El sueño de una noche de verano pasó a llamarse La reina de las hadas cuando
Purcell compuso las máscaras que habían de amenizar las representaciones de
esta fantasía sobre el amor y las
apariencias. Casi tres siglos después Benjamin
Britten estrenó su particular versión de la comedia, ciñéndose al texto
original, al que apenas traicionó más que para reducirlo al estándar operístico con ayuda de Peter Pears. Un mes
antes de que el Real alce la producción de Deborah Warner de este título,
Sevilla tuvo anoche la oportunidad de estrenar
esta ópera de un autor poco pródigo en la escena hispalense.
Una
producción llena de magia y encanto
Recién
desembarcado de Valencia, donde montó su producción de Eugenio Oneguin, Laurent
Pelly nos encandiló con su particular visión del mundo de hadas, atenienses
y pastores que propone la obra de Shakespeare. Sin apenas utillaje, con un trabajo esmerado de iluminación y un
escenario de fondos interminables, gracias a un inteligente juego de
espejos, Pelly hizo volar a sus personajes, los envolvió en magia y amabilidad
y nos enganchó de principio a fin en un rocambolesco
ejercicio de confusiones amorosas y preparativas nupciales.
Increíbles
resultaron los disfraces de silfos y ninfas, interpretados por los niños y niñas de la Escolanía de Los
Palacios, que con un fascinante juego de luces parecían emitir sus rostros
como si fuesen pequeñas pantallas de televisión. Que los y las cuatro amantes
confundidas vistieran pijamas pudiera
parecer la solución más previsible, pero sirvió sobremanera para
identificarnos con ellos y ellas y vivir nuestra propia experiencia onírica, que nos portó con éxito a ese mundo tan
añorado de la infancia. El colorido vestuario de los artesanos faranduleros puso el contrapunto a ese universo casi en
blanco y negro que protagonizó el resto de la función.

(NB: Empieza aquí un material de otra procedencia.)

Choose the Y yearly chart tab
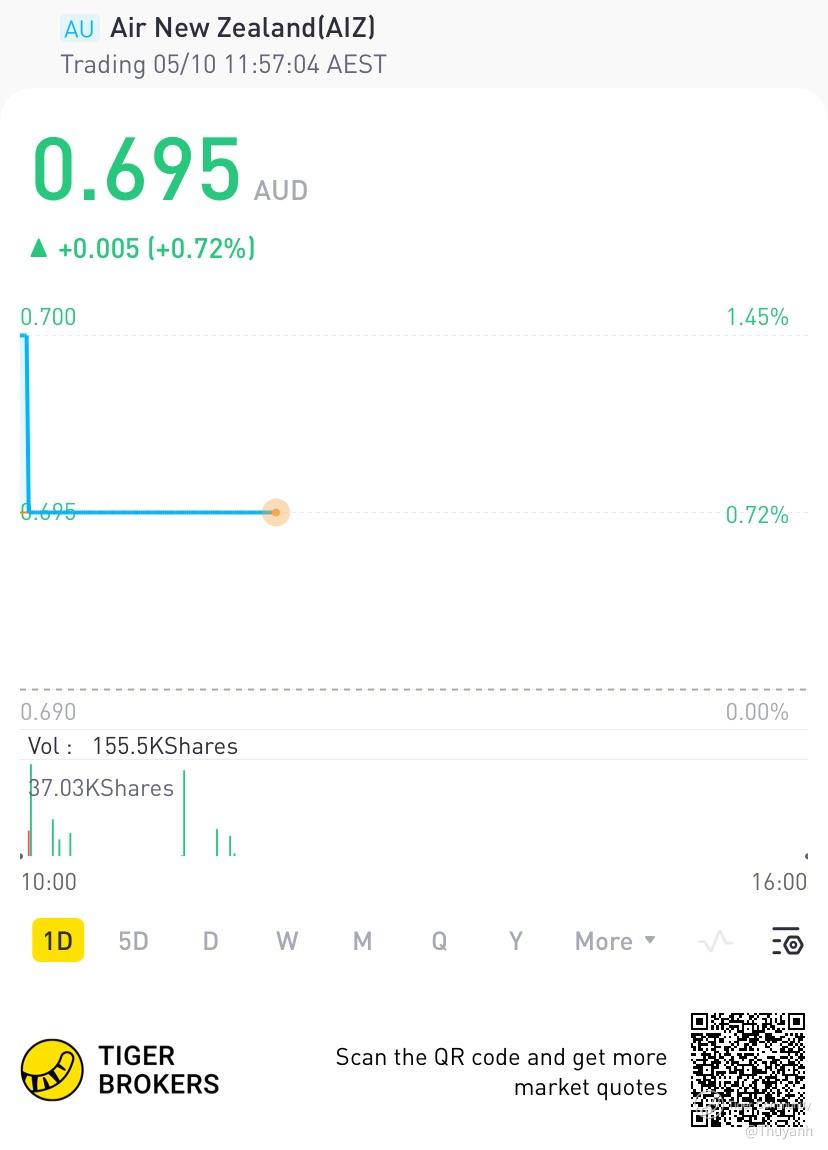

Fascinante tanto en el escenario como en el foso
El
sueño mágico al que fuimos invitados e invitadas no se provocó sólo con esa excelencia escenográfica, y el buen teatro que se derrochó durante
toda la función, casi tres horas de delirio
dramático y musical, sino con la excelencia
musical que nos ofrecieron los maestros y maestras de la Sinfónica y las
voces convocadas. El director italiano Corrado
Rovaris, actual director musical de la Ópera de Filadelfia, entendió a la
perfección el espíritu de Britten, logrando texturas acordes a cada grupo de personajes. Cuerda sinuosa, casi
erótica, para los amantes, metales refulgentes, ocasionalmente grotescos, para
los cómicos y un trabajo exquisito de
percusión, arpa y celesta para los personajes mitológicos.
La
orquesta sonó maravillosamente, nos envolvió con el lenguaje avanzado de la música, no exactamente dodecafónica pero
tampoco anclada en la melodía que tanto busca el público medio de una
representación operística, a pesar de lo cual la acogida fue espléndida por parte del mismo. Rovaris consiguió
envolvernos en una atmósfera mágica y onírica, con unos timbres orquestales y un colorido armónico tan específico que
fue fácil dejarse dominar por tan rica experiencia sensorial.
Todas
las voces, sin grandes alardes porque la pieza no pretende ser un vehículo para
ello, se prestaron con solvencia y satisfacción a sus cometidos. Xavier Sabata volvió a convencer, esta
vez como Oberón, sin forzar el falsete y cambiando de color cuando se
precisaba. Como Tytania, la madrileña Rocío
Pérez exhibió un gran dominio de la
coloratura y una presencia física arrolladora. Ellos protagonizaron la
vertiente barroca de la ópera, tan deudora de Purcell, mientras los y las
amantes parecieron emerger del teatro
musical anglosajón, con prestaciones esmeradas de un ingenuo Michael Porter, una presumida Heather Lowe, un soberbio Joan Martín-Royo y una simpática y desvergonzada
Aoife Miskelly.
Y
no podemos olvidar el excelente trabajo
de la actriz Charlotte Dumarthay, un Puck tan travieso como ágil y
dinámico. Todos y todas ellas lograron un
triunfo indiscutible y nos regalaron una
experiencia rotundamente gozosa. Hay otras dos funciones, así que
permítanse un buen regalo y no dejen pasar la oportunidad.